— Exercise tasks —
(A) Summarize the Beth Maitland biography in two sentences.
(B) Rewrite the passage of the Beth Maitland biography starting with "Beth Maitland (born" and going on through "by Crystal Chappell.", putting "serial drama" in place of "soap opera".

Beth Maitland (born May 12, 1958) is an American actress who is best known for her portrayal of Traci Abbott in the CBS Daytime soap opera The Young and the Restless from 1982 to 1996 & since 2001 on a recurring basis. She also stars as Gloria on The Grove: The Series created by Crystal Chappell.

Biography

Early life
Born in Rapid City, South Dakota, Maitland and her family moved to Scottsdale, Arizona when she was seven. By age thirteen, she had already appeared in numerous community theatre and dinner theatre productions. She attended Arizona State University, majoring in music and theatre. Maitland moved to Los Angeles in 1978 and worked in night clubs while taking acting classes at the Los Angeles Film Industry Workshop.

— Dataset records —
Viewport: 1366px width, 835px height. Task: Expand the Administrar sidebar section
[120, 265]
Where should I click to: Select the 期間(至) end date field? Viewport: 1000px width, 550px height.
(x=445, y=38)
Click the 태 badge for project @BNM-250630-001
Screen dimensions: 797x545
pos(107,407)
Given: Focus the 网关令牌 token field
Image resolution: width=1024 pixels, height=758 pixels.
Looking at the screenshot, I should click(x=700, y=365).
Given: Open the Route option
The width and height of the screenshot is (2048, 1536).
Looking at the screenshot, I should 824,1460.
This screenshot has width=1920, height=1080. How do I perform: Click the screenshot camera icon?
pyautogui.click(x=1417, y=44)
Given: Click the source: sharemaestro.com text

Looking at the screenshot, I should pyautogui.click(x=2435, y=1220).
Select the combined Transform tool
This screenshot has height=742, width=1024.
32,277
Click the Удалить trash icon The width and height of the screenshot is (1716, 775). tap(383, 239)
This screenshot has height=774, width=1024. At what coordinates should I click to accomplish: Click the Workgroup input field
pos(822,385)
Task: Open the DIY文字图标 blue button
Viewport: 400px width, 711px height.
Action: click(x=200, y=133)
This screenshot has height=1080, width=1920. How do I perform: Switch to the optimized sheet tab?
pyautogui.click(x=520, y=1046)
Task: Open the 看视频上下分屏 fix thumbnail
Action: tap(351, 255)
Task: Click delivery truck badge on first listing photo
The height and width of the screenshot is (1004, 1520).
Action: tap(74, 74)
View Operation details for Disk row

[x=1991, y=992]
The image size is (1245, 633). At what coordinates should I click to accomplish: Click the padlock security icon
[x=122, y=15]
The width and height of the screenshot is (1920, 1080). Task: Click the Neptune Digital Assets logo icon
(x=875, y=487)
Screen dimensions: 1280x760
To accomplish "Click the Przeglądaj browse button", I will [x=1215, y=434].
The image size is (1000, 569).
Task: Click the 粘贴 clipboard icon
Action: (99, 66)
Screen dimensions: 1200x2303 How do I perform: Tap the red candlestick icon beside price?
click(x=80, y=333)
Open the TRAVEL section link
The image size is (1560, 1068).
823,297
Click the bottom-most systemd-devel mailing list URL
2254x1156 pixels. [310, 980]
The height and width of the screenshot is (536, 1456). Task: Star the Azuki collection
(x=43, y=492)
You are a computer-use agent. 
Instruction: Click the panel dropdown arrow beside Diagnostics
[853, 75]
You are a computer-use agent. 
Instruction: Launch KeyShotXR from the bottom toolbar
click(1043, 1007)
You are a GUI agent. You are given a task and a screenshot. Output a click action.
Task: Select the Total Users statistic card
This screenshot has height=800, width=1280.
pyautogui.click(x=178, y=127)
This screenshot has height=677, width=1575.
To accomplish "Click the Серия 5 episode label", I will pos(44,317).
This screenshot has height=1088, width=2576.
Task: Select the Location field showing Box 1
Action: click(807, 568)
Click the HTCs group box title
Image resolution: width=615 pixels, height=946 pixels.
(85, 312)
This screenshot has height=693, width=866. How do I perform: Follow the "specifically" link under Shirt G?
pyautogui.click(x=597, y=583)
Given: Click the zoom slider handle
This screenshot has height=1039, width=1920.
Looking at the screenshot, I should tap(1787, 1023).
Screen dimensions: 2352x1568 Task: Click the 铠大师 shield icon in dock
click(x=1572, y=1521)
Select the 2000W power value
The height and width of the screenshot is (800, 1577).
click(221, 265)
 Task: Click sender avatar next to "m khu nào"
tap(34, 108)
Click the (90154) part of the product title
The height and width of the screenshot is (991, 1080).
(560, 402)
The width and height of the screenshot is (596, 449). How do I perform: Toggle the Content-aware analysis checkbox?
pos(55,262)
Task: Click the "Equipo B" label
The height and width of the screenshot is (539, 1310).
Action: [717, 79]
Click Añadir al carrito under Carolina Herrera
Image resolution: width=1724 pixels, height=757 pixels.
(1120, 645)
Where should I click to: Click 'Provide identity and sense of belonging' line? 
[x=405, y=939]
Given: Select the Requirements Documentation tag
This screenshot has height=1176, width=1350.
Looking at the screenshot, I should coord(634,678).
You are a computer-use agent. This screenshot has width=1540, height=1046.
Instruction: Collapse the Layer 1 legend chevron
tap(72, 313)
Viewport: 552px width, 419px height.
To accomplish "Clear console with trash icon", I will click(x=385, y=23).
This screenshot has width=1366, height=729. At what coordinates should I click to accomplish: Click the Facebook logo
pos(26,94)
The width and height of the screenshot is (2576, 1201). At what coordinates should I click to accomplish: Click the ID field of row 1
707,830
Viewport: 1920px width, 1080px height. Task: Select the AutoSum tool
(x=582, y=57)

— Expected outputs —
(A) Beth Maitland, born May 12, 1958, is an American actress best known for playing Traci Abbott on the CBS Daytime soap opera The Young and the Restless from 1982 to 1996 and on a recurring basis since 2001, and she also stars as Gloria on The Grove: The Series. Born in Rapid City, South Dakota, she moved with her family to Scottsdale, Arizona at age seven, majored in music and theatre at Arizona State University, and in 1978 moved to Los Angeles, where she worked in night clubs while taking acting classes.

(B)
Beth Maitland (born May 12, 1958) is an American actress who is best known for her portrayal of Traci Abbott in the CBS Daytime serial drama The Young and the Restless from 1982 to 1996 & since 2001 on a recurring basis. She also stars as Gloria on The Grove: The Series created by Crystal Chappell.